2 Si les parties ont des réserves à formuler à l'égard d'un témoin, elles sont tenues d'en faire état avant sa déposition.
3 Le greffier dresse, sous la dictée du président, un procès-verbal résumant la déposition du témoin et lui en donne lecture. Le témoin en confirme l'exactitude.
Art. 45 Nomination d'experts
1 Lorsque les juges ordonnent une expertise, ils nomment l'expert, le font convoquer par le greffe et désignent les objets sur lesquels un avis doit être donné.
2 Si la nature et l'importance du litige le justifient et si les parties y consentent, il peut être désigné 3 experts.
3 Les causes de récusation sont les mêmes que pour les juges.
Art. 46 Rapport d'expertise
1 Si l'objet de l'expertise est de nature telle que l'expert puisse immédiatement donner son avis, il est entendu à l'audience de la manière prescrite pour les témoins. Sinon, il fait ultérieurement un rapport, verbal ou écrit, selon ce qu'ordonne le tribunal ; le rapport est confirmé sous la foi du serment.
2 Le tribunal veille à ce que le rapport soit dressé dans le plus bref délai. En cas de retard non motivé, le tribunal peut remplacer l'expert et le condamner à une amende n'excédant pas 500 F.
3 S'il a été nommé 3 experts, les dispositions qui précèdent sont également applicables.

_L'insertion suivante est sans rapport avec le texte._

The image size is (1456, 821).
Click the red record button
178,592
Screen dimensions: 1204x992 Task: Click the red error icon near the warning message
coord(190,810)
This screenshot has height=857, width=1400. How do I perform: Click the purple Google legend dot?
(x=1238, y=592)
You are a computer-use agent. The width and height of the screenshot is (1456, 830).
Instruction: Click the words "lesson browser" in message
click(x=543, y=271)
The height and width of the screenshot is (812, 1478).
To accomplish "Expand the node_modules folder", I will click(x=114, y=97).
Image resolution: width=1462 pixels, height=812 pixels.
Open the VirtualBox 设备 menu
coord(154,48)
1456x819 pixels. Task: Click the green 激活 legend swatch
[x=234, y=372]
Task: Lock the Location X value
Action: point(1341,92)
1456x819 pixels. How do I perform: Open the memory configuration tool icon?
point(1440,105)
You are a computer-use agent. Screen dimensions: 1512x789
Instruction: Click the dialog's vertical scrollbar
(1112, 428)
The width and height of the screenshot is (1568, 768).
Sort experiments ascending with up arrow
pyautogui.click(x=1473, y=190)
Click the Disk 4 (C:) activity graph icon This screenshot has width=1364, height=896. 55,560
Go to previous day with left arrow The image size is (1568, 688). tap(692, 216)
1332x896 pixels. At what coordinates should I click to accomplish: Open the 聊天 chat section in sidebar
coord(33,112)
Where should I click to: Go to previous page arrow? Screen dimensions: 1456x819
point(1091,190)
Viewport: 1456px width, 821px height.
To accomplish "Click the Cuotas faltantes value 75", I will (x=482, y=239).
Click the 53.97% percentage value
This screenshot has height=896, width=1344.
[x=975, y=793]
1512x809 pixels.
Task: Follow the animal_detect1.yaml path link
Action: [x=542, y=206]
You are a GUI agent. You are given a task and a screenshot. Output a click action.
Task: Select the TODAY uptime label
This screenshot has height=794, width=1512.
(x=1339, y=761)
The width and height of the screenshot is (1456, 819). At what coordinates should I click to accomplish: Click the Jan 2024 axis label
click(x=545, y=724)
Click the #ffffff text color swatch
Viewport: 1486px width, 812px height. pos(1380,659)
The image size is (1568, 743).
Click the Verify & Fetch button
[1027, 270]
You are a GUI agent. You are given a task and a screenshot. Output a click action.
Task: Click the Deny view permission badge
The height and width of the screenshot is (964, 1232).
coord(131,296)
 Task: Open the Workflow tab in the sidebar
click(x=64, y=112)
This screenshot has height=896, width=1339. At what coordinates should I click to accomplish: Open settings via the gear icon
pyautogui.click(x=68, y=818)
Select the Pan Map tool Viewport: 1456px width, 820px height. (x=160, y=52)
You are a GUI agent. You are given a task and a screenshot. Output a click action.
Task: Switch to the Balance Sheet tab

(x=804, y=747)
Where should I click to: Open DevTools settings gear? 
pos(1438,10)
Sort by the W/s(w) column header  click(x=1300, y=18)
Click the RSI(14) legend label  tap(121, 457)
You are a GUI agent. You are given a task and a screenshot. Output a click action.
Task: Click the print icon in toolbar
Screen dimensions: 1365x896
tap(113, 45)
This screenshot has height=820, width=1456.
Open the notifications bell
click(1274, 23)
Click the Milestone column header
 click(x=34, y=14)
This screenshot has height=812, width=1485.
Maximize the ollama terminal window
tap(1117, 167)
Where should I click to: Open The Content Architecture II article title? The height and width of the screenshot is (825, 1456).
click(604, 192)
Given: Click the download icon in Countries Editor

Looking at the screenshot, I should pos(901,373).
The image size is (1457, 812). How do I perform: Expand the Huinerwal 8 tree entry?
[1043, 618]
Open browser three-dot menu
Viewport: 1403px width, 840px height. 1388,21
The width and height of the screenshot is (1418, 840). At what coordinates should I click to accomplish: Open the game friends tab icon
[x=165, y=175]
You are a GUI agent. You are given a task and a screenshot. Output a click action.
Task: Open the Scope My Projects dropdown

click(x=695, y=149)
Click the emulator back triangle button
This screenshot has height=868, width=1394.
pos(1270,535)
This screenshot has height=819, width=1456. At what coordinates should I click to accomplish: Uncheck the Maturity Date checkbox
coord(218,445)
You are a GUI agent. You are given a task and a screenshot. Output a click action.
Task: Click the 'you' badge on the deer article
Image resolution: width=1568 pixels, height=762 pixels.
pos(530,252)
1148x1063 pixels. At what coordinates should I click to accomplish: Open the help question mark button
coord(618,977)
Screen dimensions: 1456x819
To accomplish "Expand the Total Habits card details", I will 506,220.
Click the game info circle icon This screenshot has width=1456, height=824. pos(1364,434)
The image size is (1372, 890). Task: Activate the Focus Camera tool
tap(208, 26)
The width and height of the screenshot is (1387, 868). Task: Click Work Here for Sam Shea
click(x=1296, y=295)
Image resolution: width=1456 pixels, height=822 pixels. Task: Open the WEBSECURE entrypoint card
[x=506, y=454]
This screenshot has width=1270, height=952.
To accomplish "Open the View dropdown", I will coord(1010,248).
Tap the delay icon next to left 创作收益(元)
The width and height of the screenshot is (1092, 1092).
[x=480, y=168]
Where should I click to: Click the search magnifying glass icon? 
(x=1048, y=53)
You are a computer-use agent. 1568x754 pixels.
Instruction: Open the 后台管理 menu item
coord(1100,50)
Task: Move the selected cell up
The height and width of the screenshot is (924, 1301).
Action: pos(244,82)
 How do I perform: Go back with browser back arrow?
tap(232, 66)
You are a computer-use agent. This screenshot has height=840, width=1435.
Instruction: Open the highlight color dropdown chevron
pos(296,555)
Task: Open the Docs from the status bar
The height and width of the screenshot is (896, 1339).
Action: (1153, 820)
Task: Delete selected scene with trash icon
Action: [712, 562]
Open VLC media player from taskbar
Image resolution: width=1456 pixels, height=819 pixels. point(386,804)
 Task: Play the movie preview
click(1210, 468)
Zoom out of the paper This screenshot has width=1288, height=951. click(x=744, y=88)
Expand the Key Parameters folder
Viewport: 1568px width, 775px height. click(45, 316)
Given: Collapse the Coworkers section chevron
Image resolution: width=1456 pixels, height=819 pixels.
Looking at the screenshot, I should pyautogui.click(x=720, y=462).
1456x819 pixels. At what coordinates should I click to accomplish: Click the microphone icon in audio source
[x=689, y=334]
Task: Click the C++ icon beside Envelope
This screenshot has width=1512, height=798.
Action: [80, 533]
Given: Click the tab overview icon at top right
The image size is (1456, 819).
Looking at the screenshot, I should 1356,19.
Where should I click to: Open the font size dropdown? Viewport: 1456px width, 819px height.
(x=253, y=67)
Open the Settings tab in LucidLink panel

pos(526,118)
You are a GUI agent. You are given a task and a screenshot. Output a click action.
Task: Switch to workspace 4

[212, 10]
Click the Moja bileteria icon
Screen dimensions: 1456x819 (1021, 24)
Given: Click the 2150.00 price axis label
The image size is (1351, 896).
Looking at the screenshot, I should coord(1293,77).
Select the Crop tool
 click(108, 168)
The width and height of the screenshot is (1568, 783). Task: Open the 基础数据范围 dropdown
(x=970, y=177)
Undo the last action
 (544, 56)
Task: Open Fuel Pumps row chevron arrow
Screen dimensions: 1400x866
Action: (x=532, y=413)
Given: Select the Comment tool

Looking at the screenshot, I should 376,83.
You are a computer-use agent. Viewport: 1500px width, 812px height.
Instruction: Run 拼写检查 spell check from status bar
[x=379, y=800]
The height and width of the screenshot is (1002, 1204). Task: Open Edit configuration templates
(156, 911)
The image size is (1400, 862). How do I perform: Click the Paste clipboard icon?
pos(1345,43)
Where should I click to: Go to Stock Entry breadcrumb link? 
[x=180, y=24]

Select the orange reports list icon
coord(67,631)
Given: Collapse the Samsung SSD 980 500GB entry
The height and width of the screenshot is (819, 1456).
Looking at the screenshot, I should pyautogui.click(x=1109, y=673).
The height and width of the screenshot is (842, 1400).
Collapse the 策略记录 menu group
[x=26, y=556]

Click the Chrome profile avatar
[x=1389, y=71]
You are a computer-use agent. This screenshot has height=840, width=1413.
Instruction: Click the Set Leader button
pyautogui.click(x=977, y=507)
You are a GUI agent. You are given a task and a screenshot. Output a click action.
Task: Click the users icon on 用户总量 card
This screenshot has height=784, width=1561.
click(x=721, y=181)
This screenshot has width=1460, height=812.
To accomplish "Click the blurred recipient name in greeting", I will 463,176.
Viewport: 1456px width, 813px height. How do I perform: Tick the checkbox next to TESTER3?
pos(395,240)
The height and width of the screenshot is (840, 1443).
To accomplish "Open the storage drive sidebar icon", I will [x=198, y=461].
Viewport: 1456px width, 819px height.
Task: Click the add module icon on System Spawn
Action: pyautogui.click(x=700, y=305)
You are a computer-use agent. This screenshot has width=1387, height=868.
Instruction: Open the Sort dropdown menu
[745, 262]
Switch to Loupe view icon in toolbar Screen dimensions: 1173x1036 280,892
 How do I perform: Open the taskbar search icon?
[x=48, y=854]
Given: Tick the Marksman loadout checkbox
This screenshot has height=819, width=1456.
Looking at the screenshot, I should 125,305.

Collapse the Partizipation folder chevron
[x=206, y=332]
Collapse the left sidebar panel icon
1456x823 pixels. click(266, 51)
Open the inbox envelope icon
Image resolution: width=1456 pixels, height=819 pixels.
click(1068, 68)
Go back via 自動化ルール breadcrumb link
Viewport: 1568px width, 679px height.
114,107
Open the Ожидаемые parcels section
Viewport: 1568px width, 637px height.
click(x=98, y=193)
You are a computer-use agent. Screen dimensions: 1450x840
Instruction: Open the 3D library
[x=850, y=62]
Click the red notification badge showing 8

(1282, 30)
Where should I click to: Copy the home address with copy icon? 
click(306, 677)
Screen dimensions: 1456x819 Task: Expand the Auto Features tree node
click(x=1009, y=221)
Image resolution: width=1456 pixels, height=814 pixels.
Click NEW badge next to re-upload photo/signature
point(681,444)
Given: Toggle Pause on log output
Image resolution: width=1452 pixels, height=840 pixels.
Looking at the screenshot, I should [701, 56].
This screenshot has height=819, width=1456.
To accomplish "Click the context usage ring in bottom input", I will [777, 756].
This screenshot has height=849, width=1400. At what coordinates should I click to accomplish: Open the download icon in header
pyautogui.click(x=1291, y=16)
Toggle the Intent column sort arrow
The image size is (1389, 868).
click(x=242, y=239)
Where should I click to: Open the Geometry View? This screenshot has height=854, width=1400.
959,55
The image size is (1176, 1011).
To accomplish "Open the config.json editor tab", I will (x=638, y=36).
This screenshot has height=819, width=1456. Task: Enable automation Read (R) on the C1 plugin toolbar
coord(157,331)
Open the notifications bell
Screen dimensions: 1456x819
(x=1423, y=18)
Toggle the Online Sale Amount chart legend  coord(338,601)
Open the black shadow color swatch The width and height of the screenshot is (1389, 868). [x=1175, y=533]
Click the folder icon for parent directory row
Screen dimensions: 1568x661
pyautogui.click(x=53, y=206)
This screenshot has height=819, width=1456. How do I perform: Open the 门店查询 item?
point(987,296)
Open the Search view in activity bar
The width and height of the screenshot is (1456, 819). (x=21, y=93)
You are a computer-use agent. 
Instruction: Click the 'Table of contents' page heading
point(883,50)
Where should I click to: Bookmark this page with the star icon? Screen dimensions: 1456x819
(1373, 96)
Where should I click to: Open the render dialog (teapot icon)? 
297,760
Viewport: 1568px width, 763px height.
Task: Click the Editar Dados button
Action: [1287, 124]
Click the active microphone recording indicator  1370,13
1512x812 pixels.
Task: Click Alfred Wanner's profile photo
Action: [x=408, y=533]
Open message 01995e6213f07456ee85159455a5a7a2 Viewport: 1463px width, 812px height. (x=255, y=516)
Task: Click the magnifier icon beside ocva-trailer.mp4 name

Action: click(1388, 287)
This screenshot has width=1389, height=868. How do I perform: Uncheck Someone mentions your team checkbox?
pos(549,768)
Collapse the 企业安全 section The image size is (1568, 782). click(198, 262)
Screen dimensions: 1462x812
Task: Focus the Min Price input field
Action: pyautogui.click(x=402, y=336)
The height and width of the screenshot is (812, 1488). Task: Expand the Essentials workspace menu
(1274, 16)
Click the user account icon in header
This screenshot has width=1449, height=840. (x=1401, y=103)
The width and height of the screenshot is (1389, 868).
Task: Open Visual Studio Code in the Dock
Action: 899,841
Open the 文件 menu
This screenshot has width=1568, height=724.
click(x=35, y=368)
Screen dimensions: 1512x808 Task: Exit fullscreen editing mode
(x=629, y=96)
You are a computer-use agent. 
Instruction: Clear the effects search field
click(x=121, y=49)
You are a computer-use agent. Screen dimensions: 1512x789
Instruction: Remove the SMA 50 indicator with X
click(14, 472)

Art. 47 Avance des frais d'expertise
1 Sauf décision contraire du tribunal, les frais d'expertise sont avancés par la partie qui l'a sollicitée.
2 Dans son jugement, le tribunal en fait l'estimation provisoire et impartit un délai à la partie qui doit en opérer le versement au greffe.
3 Si le versement n'est pas opéré dans le délai fixé, la procédure d'expertise est déclarée close.
4 Si une expertise est ordonnée d'office, les frais en sont avancés par l'Etat. Il en est de même si la partie qui doit effectuer l'avance des frais conformément à l'alinéa 1 établit que sa situation financière ne lui permet pas de faire face à cette obligation.
Art. 48 Amplification de la demande
Le demandeur peut amplifier ses conclusions en cours d'instance. Dans ce cas, le tribunal doit donner au défendeur la possibilité de se prononcer.
Art. 49 Procès-verbal
Le greffier tient le procès-verbal de l'audience sous la dictée du président.
Art. 50 Exception de litispendance ou d'incompétence
1 Le tribunal, saisi d'une exception de litispendance ou d'incompétence, même si ladite exception porte sur la compétence du groupe auquel le litige est attribué, doit au préalable statuer sur cette exception. S'il la rejette, le tribunal en fait mention au procès-verbal et aborde le fond immédiatement. Les motifs à l'appui du rejet sont exposés dans le jugement sur le fond.
2 Le tribunal examine d'office les questions de litispendance ou d'incompétence à raison de la matière.
3 L'exception d'incompétence à raison du lieu ou du groupe doit être soulevée au début de la première audience du tribunal sous peine de forclusion.
4 Si le tribunal constate que la cause est du ressort d'un autre groupe, il la transmet au groupe qu'il estime compétent. Si ce dernier groupe décline sa compétence, il porte sans délai le litige devant la Cour d'appel de son groupe.
Art. 51 Délibération
Les juges délibèrent en secret.
Art. 52 Jugement
1 Sauf circonstances particulières, le tribunal délibère et statue séance tenante.
2 Il n'est procédé à la lecture publique du jugement que sur demande expresse d'une partie lors de l'audience.
3 La rédaction du jugement peut intervenir ultérieurement.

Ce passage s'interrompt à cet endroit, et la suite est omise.